• Task to complete: Copy the lines below word for word, keeping every character unchanged.
---
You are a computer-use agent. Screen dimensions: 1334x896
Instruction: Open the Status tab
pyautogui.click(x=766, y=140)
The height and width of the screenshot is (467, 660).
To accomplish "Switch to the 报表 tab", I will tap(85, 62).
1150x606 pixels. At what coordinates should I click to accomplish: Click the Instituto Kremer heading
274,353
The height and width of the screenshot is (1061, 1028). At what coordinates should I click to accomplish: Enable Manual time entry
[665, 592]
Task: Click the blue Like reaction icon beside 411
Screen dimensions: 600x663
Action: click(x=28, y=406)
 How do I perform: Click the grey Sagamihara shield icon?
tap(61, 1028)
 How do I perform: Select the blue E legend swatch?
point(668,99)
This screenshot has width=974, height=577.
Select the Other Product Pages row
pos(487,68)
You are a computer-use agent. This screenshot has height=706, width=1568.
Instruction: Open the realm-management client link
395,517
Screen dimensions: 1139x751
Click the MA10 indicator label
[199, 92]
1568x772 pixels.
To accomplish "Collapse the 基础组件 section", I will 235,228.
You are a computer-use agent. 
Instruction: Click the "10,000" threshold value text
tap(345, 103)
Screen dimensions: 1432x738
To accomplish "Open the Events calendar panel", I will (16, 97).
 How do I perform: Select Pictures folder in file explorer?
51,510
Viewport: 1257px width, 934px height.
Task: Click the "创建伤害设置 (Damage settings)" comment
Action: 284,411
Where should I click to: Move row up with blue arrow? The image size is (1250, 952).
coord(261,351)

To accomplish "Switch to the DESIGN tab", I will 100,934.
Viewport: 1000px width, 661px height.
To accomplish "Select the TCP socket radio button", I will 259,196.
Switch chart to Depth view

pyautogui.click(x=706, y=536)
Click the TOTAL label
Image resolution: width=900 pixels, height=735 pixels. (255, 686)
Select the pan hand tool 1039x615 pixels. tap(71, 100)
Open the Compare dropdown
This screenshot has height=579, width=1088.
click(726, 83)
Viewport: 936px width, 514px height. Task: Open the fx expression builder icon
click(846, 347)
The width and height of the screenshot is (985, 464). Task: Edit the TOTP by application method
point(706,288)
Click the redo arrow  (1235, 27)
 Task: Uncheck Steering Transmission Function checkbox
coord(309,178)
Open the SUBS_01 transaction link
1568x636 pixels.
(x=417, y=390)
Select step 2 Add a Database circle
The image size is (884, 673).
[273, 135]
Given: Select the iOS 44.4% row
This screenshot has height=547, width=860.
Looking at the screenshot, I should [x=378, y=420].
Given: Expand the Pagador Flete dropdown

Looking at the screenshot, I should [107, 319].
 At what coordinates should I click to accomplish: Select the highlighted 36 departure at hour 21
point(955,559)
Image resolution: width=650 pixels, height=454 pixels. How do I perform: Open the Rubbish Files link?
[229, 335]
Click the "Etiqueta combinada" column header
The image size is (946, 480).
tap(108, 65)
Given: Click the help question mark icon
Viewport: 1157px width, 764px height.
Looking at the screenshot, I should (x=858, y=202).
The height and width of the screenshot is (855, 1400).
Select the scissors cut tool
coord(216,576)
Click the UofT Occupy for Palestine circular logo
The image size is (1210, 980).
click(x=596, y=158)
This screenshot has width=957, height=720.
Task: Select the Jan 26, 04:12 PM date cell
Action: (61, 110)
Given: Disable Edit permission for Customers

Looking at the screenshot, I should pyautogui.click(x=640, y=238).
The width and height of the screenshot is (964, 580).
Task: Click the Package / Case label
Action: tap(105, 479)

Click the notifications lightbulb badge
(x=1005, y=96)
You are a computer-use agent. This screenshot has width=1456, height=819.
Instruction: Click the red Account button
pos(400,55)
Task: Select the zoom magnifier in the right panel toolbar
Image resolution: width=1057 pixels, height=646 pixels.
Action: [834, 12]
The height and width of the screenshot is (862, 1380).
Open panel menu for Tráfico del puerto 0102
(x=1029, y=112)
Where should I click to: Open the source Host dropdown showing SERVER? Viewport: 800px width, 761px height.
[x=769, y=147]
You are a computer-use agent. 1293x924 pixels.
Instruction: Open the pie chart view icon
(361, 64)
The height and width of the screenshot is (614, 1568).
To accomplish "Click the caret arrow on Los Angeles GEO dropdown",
---
• Reply:
You are a computer-use agent. Screen dimensions: 1334x896
Instruction: Open the Status tab
pyautogui.click(x=766, y=140)
The height and width of the screenshot is (467, 660).
To accomplish "Switch to the 报表 tab", I will tap(85, 62).
1150x606 pixels. At what coordinates should I click to accomplish: Click the Instituto Kremer heading
274,353
The height and width of the screenshot is (1061, 1028). At what coordinates should I click to accomplish: Enable Manual time entry
[665, 592]
Task: Click the blue Like reaction icon beside 411
Screen dimensions: 600x663
Action: click(x=28, y=406)
 How do I perform: Click the grey Sagamihara shield icon?
tap(61, 1028)
 How do I perform: Select the blue E legend swatch?
point(668,99)
This screenshot has width=974, height=577.
Select the Other Product Pages row
pos(487,68)
You are a computer-use agent. This screenshot has height=706, width=1568.
Instruction: Open the realm-management client link
395,517
Screen dimensions: 1139x751
Click the MA10 indicator label
[199, 92]
1568x772 pixels.
To accomplish "Collapse the 基础组件 section", I will 235,228.
You are a computer-use agent. 
Instruction: Click the "10,000" threshold value text
tap(345, 103)
Screen dimensions: 1432x738
To accomplish "Open the Events calendar panel", I will (16, 97).
 How do I perform: Select Pictures folder in file explorer?
51,510
Viewport: 1257px width, 934px height.
Task: Click the "创建伤害设置 (Damage settings)" comment
Action: 284,411
Where should I click to: Move row up with blue arrow? The image size is (1250, 952).
coord(261,351)

To accomplish "Switch to the DESIGN tab", I will 100,934.
Viewport: 1000px width, 661px height.
To accomplish "Select the TCP socket radio button", I will 259,196.
Switch chart to Depth view

pyautogui.click(x=706, y=536)
Click the TOTAL label
Image resolution: width=900 pixels, height=735 pixels. (255, 686)
Select the pan hand tool 1039x615 pixels. tap(71, 100)
Open the Compare dropdown
This screenshot has height=579, width=1088.
click(726, 83)
Viewport: 936px width, 514px height. Task: Open the fx expression builder icon
click(846, 347)
The width and height of the screenshot is (985, 464). Task: Edit the TOTP by application method
point(706,288)
Click the redo arrow  (1235, 27)
 Task: Uncheck Steering Transmission Function checkbox
coord(309,178)
Open the SUBS_01 transaction link
1568x636 pixels.
(x=417, y=390)
Select step 2 Add a Database circle
The image size is (884, 673).
[273, 135]
Given: Select the iOS 44.4% row
This screenshot has height=547, width=860.
Looking at the screenshot, I should [x=378, y=420].
Given: Expand the Pagador Flete dropdown

Looking at the screenshot, I should [107, 319].
 At what coordinates should I click to accomplish: Select the highlighted 36 departure at hour 21
point(955,559)
Image resolution: width=650 pixels, height=454 pixels. How do I perform: Open the Rubbish Files link?
[229, 335]
Click the "Etiqueta combinada" column header
The image size is (946, 480).
tap(108, 65)
Given: Click the help question mark icon
Viewport: 1157px width, 764px height.
Looking at the screenshot, I should (x=858, y=202).
The height and width of the screenshot is (855, 1400).
Select the scissors cut tool
coord(216,576)
Click the UofT Occupy for Palestine circular logo
The image size is (1210, 980).
click(x=596, y=158)
This screenshot has width=957, height=720.
Task: Select the Jan 26, 04:12 PM date cell
Action: (61, 110)
Given: Disable Edit permission for Customers

Looking at the screenshot, I should pyautogui.click(x=640, y=238).
The width and height of the screenshot is (964, 580).
Task: Click the Package / Case label
Action: tap(105, 479)

Click the notifications lightbulb badge
(x=1005, y=96)
You are a computer-use agent. This screenshot has width=1456, height=819.
Instruction: Click the red Account button
pos(400,55)
Task: Select the zoom magnifier in the right panel toolbar
Image resolution: width=1057 pixels, height=646 pixels.
Action: [834, 12]
The height and width of the screenshot is (862, 1380).
Open panel menu for Tráfico del puerto 0102
(x=1029, y=112)
Where should I click to: Open the source Host dropdown showing SERVER? Viewport: 800px width, 761px height.
[x=769, y=147]
You are a computer-use agent. 1293x924 pixels.
Instruction: Open the pie chart view icon
(361, 64)
The height and width of the screenshot is (614, 1568).
To accomplish "Click the caret arrow on Los Angeles GEO dropdown",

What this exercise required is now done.